According to my 40 second Internet Archive query, LLVM has had documented
stack map support since 2007. You knew this once upon a time ;) *
https://groups.google.com/d/msg/llvm-dev/M4HOyteR4J4/VNOQX0Q7YysJ*

>  The solution people were using was to adopt the threaded-stack approach
> originally proposed by Fergus Henderson [*]. In essence, the front end
> gathers all of the object references into an on-stack shadow stack, and
> then arranges to "leak" the address of the struct outside the procedure.
> The effect is that any temporary register containing an object reference
> becomes non-live at every procedure call and has to be re-loaded from the
> struct.

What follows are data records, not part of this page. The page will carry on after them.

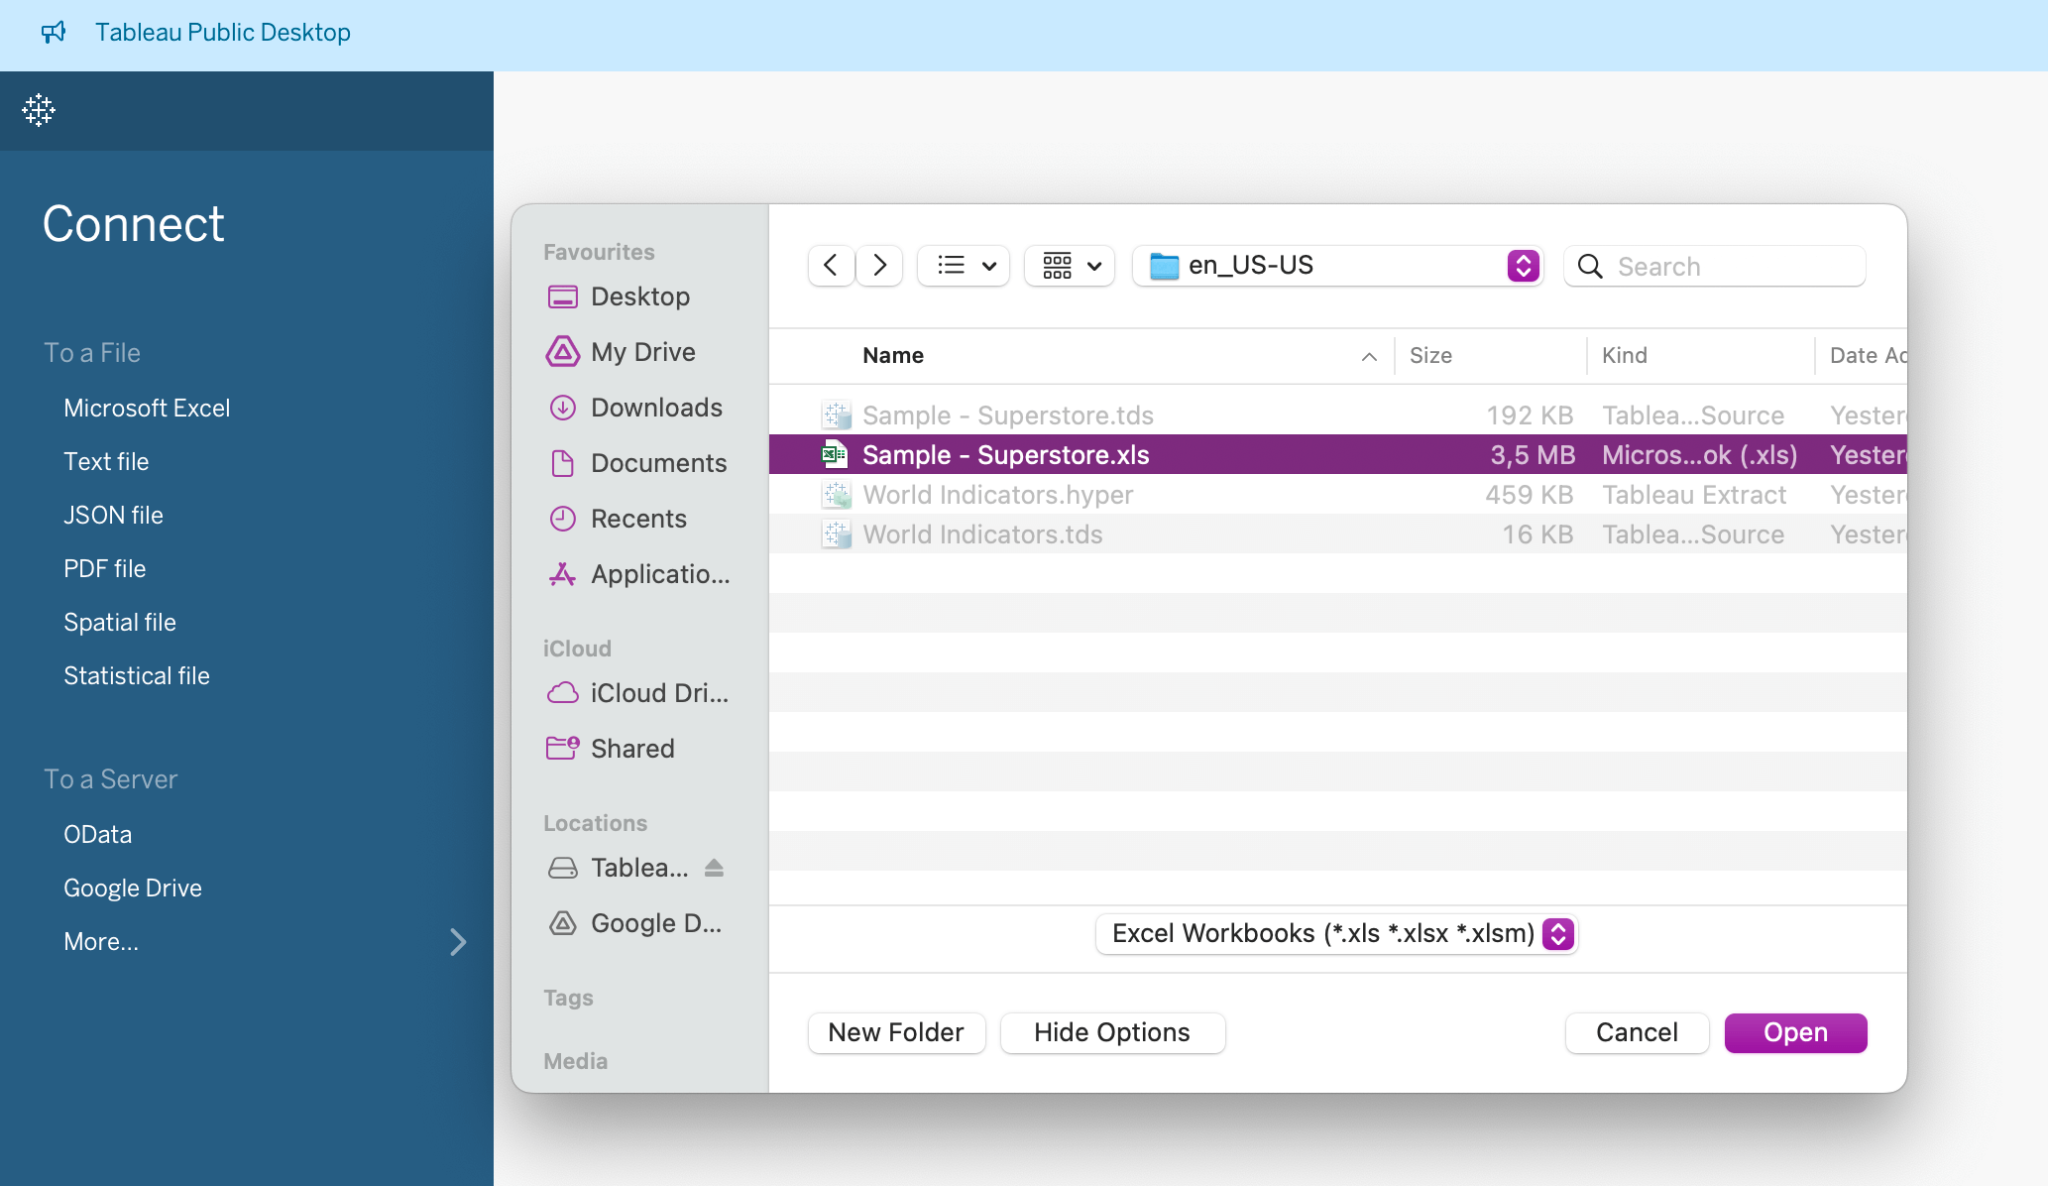Choose the Google Drive server connector

click(133, 888)
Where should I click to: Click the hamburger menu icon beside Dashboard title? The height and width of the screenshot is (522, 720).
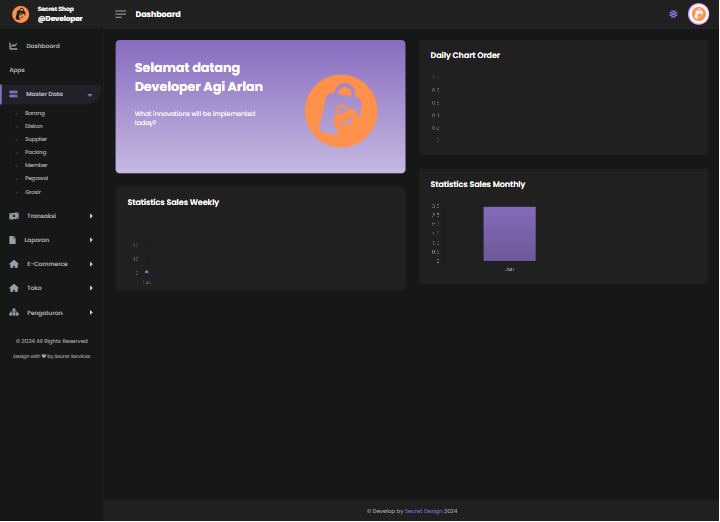tap(121, 14)
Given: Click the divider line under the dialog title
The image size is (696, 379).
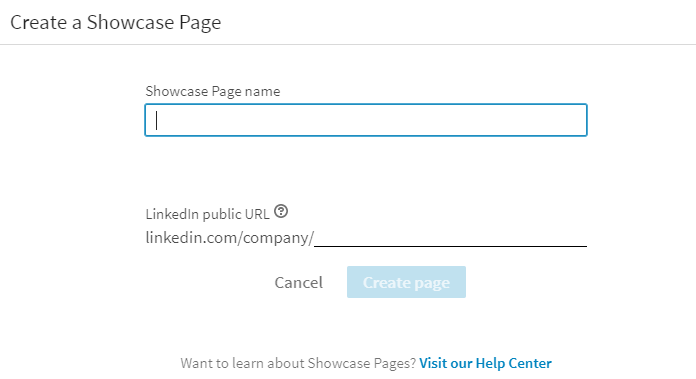Looking at the screenshot, I should tap(348, 44).
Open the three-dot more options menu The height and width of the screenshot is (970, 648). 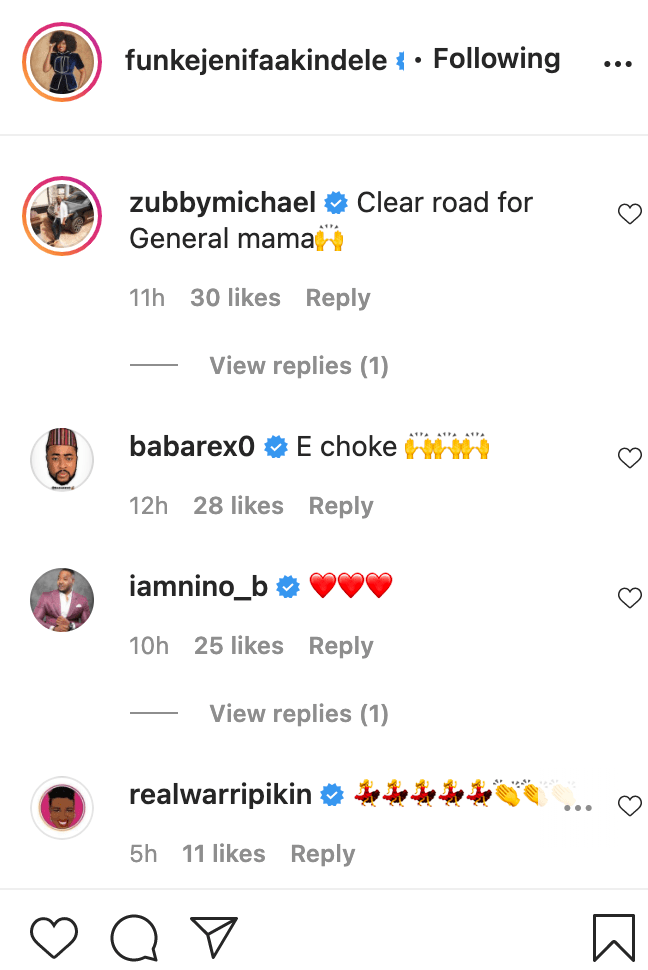click(x=618, y=63)
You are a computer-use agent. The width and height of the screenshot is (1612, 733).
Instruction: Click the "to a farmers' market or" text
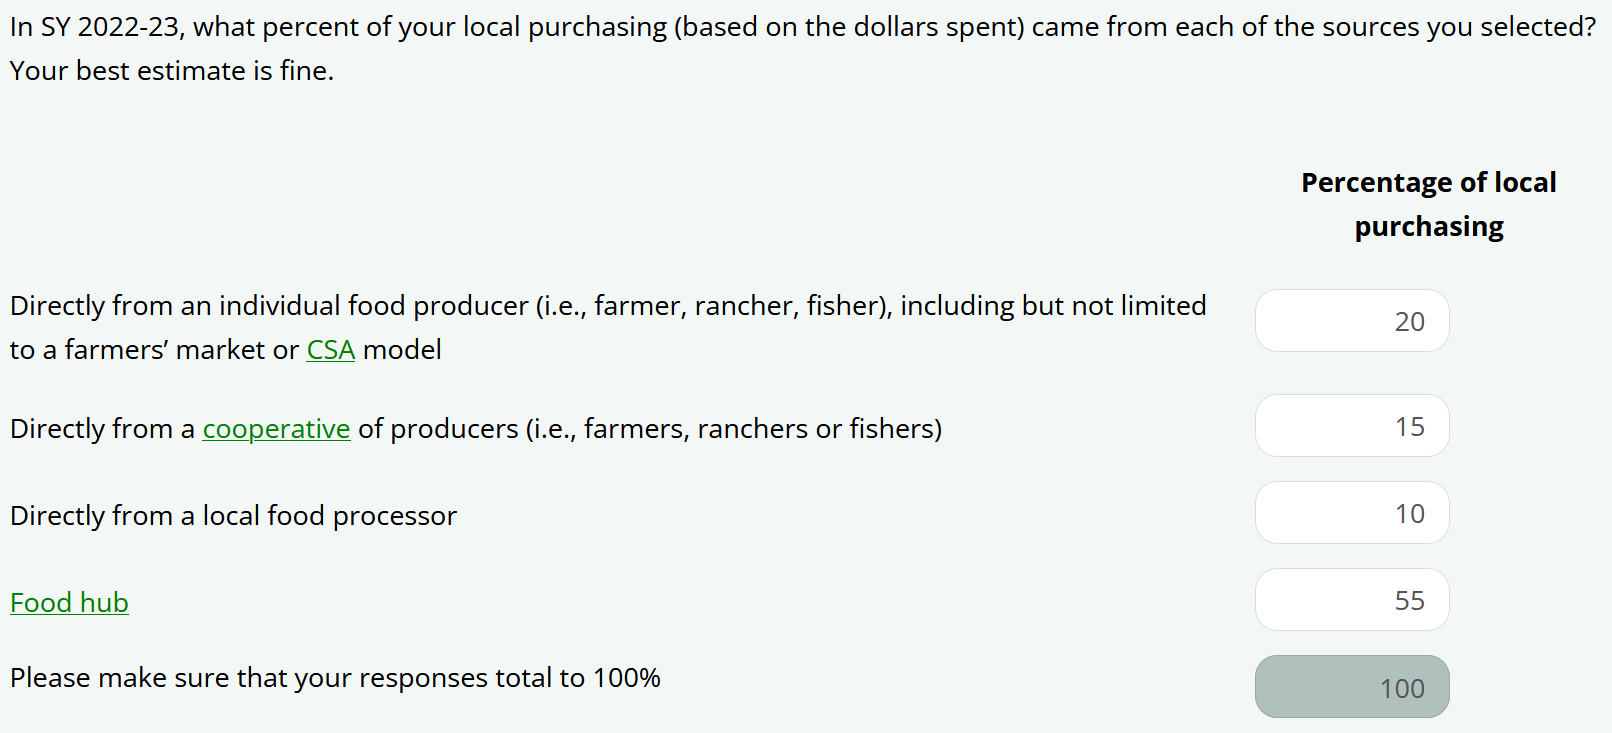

This ensures that there are no live object references in registers
> at any time when a collection might occur.
>
>    [*] Fergus Henderson, Accurate Garbage Collection in an Uncooperative
> Environment
>
> The overhead is just as high as the Boehm collector, which is well known
> to have much higher overhead than GCs designed for safe languages (as it
> should - Boehm is solving a *much* harder problem). The fact that the
> Henderson overhead is this high is primarily due to the inability to
> preserve object references in registers across procedure calls. The
> importance of that is *astonishing*.
>
> In a non-relocating collector, or in a collector that does not relocate
> root-referenced objects, it *would* be possible to preserve object
> referencing registers. In that model, the Henderson mechanism can be viewed
> as a clever trick for identifying roots that can be used in a compiler that
> is otherwise uncooperative. In effect, the front end is building the stack
> map explicitly.
>
>
>>
>>
>>> The "no objects in registers" rule, though, is *very* expensive. At
>>> first glance, it would seem to restrict the compiler to the Henderson-style
>>> approach. The overhead of those spills has been measured. It's pretty big.
>>>
>>
>> I'm unclear on what you think "no objects in registers" (again, that
>> word!) means, or what alternative you have in mind. Could you clarify? And
>> also cite the study you have in mind?
>>
>
> If you don't know which registers contain object references, you have two
> choices:
>
>    1. Ensure that any object which *might* be referenced by a register
>    (conservatively) is not relocated. This precludes mark-compact and
>    generally makes relocation a pain.
>    2. Ensure that no object references are allowed to remain in registers
>    during a collection (this is what Henderson is doing).
>
> So basically, those pesky registers really *are* out to get you. :-)
>

My objection isn't to the idea of registers -- I'm quite fond of $ebp
myself -- but the semantic confusion that comes from the different notion
of the word "register" in the context of a concrete ISA versus LLVM's IR.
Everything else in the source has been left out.